**INPUT DATA**.
========================
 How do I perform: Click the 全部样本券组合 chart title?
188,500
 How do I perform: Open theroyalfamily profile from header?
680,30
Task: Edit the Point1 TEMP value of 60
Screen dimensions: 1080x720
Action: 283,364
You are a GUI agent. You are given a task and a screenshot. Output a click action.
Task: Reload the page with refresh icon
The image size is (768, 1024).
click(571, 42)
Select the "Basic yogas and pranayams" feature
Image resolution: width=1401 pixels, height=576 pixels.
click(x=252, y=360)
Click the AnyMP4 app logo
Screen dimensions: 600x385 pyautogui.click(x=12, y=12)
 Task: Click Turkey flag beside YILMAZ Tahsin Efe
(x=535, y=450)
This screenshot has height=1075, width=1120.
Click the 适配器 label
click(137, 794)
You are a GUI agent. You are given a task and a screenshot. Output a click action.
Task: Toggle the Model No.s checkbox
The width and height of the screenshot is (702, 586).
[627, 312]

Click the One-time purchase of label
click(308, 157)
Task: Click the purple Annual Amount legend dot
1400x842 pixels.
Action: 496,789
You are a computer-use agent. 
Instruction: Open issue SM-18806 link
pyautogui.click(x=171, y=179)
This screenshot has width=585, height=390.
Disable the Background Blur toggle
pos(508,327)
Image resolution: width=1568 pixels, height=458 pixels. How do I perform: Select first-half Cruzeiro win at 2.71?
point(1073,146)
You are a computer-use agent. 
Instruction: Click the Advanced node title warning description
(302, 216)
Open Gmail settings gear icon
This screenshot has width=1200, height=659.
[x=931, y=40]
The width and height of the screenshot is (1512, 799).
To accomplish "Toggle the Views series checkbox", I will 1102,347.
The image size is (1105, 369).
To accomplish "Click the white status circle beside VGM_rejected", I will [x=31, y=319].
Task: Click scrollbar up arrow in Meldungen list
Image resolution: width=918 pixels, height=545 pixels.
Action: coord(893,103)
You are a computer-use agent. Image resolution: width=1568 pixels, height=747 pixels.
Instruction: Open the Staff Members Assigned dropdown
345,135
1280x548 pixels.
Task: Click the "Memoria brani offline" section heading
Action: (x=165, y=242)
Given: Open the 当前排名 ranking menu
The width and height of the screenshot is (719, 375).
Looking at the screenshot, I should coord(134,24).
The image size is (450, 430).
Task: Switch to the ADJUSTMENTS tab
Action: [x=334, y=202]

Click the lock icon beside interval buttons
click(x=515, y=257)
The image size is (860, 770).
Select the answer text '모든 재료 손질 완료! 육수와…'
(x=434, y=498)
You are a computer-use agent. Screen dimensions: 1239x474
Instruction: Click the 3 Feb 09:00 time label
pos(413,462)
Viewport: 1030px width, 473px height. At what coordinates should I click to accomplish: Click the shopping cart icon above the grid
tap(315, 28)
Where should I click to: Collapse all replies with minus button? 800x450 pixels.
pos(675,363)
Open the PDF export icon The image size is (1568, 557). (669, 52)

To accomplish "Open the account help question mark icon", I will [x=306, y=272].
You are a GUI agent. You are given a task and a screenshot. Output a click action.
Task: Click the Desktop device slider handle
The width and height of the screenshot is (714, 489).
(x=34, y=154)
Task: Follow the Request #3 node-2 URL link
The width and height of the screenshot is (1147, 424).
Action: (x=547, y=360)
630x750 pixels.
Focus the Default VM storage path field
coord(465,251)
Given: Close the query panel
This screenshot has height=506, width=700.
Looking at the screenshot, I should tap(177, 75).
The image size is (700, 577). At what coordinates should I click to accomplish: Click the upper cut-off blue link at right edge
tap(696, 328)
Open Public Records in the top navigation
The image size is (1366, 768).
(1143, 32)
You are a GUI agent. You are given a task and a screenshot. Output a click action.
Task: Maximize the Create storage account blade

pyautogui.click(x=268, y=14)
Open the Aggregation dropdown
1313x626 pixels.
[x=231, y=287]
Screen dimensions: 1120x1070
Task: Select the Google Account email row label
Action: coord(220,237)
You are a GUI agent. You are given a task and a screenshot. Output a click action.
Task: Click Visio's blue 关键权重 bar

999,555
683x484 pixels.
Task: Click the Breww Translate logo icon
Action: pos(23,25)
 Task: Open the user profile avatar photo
========================
**WHAT TO DO**.
What lines above contain the word "computer"? Return each such line.

**WRITTEN RESPONSE**.
You are a computer-use agent. 
You are a computer-use agent. 
You are a computer-use agent. Image resolution: width=1568 pixels, height=747 pixels.
You are a computer-use agent. Screen dimensions: 1239x474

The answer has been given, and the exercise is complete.